About this task:
In the records below, find the line containing "Image resolution: width=327". Output it and every line after it to the end, unchanged, with no pictures.

+++ Records for the exercise +++

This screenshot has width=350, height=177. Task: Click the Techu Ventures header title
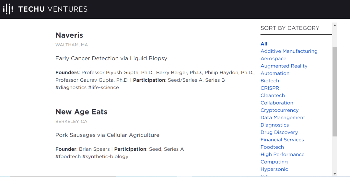[53, 9]
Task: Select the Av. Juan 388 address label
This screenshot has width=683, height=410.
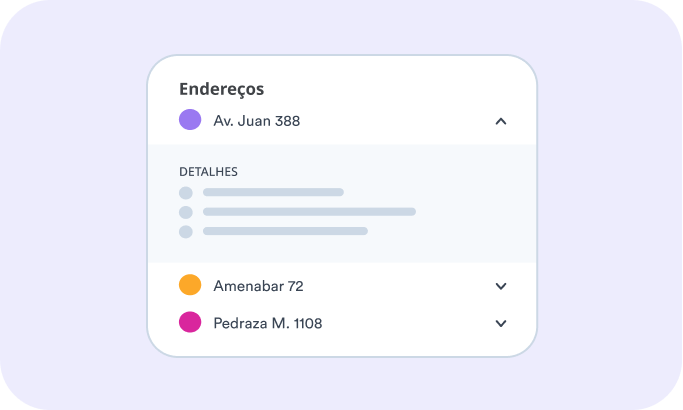Action: [x=256, y=121]
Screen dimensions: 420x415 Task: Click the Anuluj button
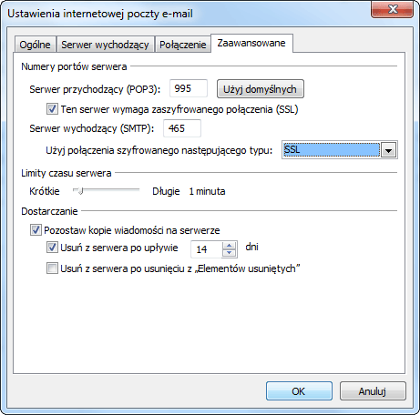pos(373,391)
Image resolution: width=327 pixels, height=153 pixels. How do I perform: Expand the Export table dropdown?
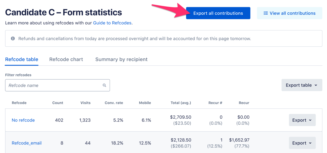click(302, 85)
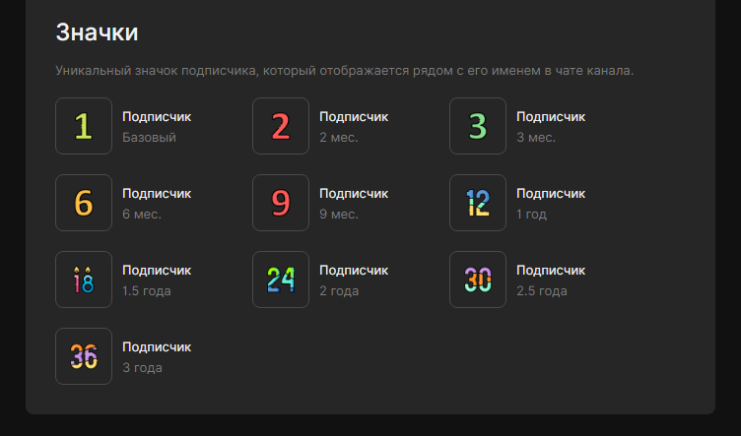Viewport: 741px width, 436px height.
Task: Click the "3 мес." subscriber label
Action: coord(536,138)
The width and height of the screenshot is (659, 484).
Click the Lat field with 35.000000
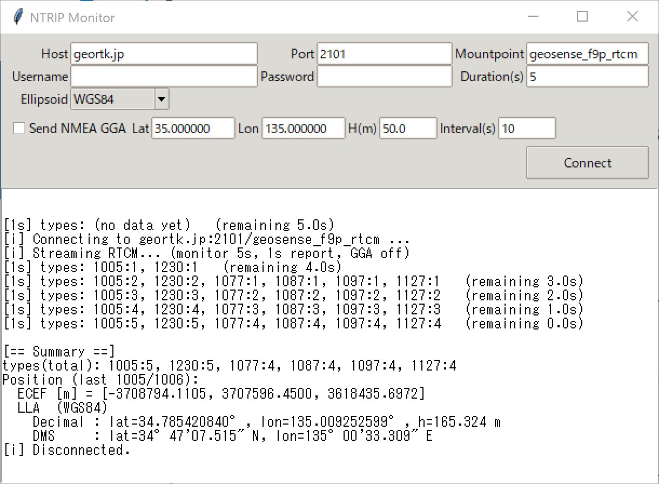193,129
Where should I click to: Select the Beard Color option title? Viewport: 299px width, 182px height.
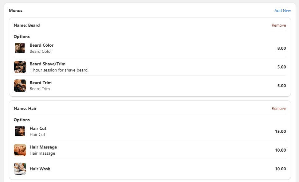tap(41, 45)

+++

Completed exercise:
Image resolution: width=327 pixels, height=153 pixels. How do I perform: Expand the Export table dropdown?
click(302, 85)
Viewport: 741px width, 436px height.
Task: Click the "3 мес." subscriber label
Action: coord(536,138)
The width and height of the screenshot is (659, 484).
Click the Lat field with 35.000000
193,129
Where should I click to: Select the Beard Color option title? Viewport: 299px width, 182px height.
tap(41, 45)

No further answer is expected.